### Prompt
Swap every "GUI agent" in the material for "interface agent" and reproduce all of it with nothing else changed.

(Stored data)

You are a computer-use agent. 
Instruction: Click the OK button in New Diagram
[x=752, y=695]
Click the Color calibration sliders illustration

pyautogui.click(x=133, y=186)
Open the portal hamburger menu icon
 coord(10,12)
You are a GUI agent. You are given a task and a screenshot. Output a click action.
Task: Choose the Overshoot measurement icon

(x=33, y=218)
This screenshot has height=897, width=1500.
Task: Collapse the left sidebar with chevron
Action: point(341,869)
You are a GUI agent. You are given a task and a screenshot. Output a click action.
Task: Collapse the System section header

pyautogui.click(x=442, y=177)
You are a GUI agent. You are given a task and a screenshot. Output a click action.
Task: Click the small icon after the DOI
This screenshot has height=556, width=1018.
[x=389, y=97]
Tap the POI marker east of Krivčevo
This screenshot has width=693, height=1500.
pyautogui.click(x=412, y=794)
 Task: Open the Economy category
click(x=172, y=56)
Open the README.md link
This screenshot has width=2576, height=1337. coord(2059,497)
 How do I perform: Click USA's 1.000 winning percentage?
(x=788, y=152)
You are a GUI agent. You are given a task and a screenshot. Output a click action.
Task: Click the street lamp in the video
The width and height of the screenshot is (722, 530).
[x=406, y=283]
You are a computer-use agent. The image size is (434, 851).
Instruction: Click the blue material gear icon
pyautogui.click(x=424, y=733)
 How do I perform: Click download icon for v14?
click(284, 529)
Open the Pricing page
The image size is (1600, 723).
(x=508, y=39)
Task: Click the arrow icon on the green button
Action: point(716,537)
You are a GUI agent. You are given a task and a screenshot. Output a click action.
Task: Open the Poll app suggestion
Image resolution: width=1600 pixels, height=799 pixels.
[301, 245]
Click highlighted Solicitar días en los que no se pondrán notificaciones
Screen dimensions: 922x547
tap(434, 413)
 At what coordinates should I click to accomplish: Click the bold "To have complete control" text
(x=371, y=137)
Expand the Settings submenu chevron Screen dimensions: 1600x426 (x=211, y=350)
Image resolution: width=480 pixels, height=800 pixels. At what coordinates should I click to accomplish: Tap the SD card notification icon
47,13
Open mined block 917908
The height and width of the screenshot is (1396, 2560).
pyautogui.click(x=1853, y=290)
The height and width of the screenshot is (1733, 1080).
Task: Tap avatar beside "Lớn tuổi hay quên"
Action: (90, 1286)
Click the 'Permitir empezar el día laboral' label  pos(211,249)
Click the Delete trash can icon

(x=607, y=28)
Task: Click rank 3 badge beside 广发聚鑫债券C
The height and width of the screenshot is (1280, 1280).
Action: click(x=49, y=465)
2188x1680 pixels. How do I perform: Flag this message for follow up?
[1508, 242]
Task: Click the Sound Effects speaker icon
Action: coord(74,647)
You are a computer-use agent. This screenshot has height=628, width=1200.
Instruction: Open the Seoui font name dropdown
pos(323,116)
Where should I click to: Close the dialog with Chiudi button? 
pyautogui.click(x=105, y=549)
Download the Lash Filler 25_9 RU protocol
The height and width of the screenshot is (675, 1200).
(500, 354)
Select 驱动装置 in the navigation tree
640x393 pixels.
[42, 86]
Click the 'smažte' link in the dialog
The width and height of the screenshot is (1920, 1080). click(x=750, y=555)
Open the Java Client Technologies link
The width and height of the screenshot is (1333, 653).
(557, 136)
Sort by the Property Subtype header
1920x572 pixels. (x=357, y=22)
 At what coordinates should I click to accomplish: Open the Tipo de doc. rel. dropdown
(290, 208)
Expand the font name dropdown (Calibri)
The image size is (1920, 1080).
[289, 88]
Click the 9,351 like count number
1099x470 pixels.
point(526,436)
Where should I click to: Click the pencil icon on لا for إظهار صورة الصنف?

### Result of the task
You are a computer-use agent. 
Instruction: Click the OK button in New Diagram
[x=752, y=695]
Click the Color calibration sliders illustration

pyautogui.click(x=133, y=186)
Open the portal hamburger menu icon
 coord(10,12)
You are a interface agent. You are given a task and a screenshot. Output a click action.
Task: Choose the Overshoot measurement icon

(x=33, y=218)
This screenshot has height=897, width=1500.
Task: Collapse the left sidebar with chevron
Action: point(341,869)
You are a interface agent. You are given a task and a screenshot. Output a click action.
Task: Collapse the System section header

pyautogui.click(x=442, y=177)
You are a interface agent. You are given a task and a screenshot. Output a click action.
Task: Click the small icon after the DOI
This screenshot has height=556, width=1018.
[x=389, y=97]
Tap the POI marker east of Krivčevo
This screenshot has width=693, height=1500.
pyautogui.click(x=412, y=794)
 Task: Open the Economy category
click(x=172, y=56)
Open the README.md link
This screenshot has width=2576, height=1337. coord(2059,497)
 How do I perform: Click USA's 1.000 winning percentage?
(x=788, y=152)
You are a interface agent. You are given a task and a screenshot. Output a click action.
Task: Click the street lamp in the video
The width and height of the screenshot is (722, 530).
[x=406, y=283]
You are a computer-use agent. The image size is (434, 851).
Instruction: Click the blue material gear icon
pyautogui.click(x=424, y=733)
 How do I perform: Click download icon for v14?
click(284, 529)
Open the Pricing page
The image size is (1600, 723).
(x=508, y=39)
Task: Click the arrow icon on the green button
Action: point(716,537)
You are a interface agent. You are given a task and a screenshot. Output a click action.
Task: Open the Poll app suggestion
Image resolution: width=1600 pixels, height=799 pixels.
[301, 245]
Click highlighted Solicitar días en los que no se pondrán notificaciones
Screen dimensions: 922x547
tap(434, 413)
 At what coordinates should I click to accomplish: Click the bold "To have complete control" text
(x=371, y=137)
Expand the Settings submenu chevron Screen dimensions: 1600x426 (x=211, y=350)
Image resolution: width=480 pixels, height=800 pixels. At what coordinates should I click to accomplish: Tap the SD card notification icon
47,13
Open mined block 917908
The height and width of the screenshot is (1396, 2560).
pyautogui.click(x=1853, y=290)
The height and width of the screenshot is (1733, 1080).
Task: Tap avatar beside "Lớn tuổi hay quên"
Action: (90, 1286)
Click the 'Permitir empezar el día laboral' label  pos(211,249)
Click the Delete trash can icon

(x=607, y=28)
Task: Click rank 3 badge beside 广发聚鑫债券C
The height and width of the screenshot is (1280, 1280).
Action: click(x=49, y=465)
2188x1680 pixels. How do I perform: Flag this message for follow up?
[1508, 242]
Task: Click the Sound Effects speaker icon
Action: coord(74,647)
You are a computer-use agent. This screenshot has height=628, width=1200.
Instruction: Open the Seoui font name dropdown
pos(323,116)
Where should I click to: Close the dialog with Chiudi button? 
pyautogui.click(x=105, y=549)
Download the Lash Filler 25_9 RU protocol
The height and width of the screenshot is (675, 1200).
(500, 354)
Select 驱动装置 in the navigation tree
640x393 pixels.
[42, 86]
Click the 'smažte' link in the dialog
The width and height of the screenshot is (1920, 1080). click(x=750, y=555)
Open the Java Client Technologies link
The width and height of the screenshot is (1333, 653).
(557, 136)
Sort by the Property Subtype header
1920x572 pixels. (x=357, y=22)
 At what coordinates should I click to accomplish: Open the Tipo de doc. rel. dropdown
(290, 208)
Expand the font name dropdown (Calibri)
The image size is (1920, 1080).
[289, 88]
Click the 9,351 like count number
1099x470 pixels.
point(526,436)
Where should I click to: Click the pencil icon on لا for إظهار صورة الصنف?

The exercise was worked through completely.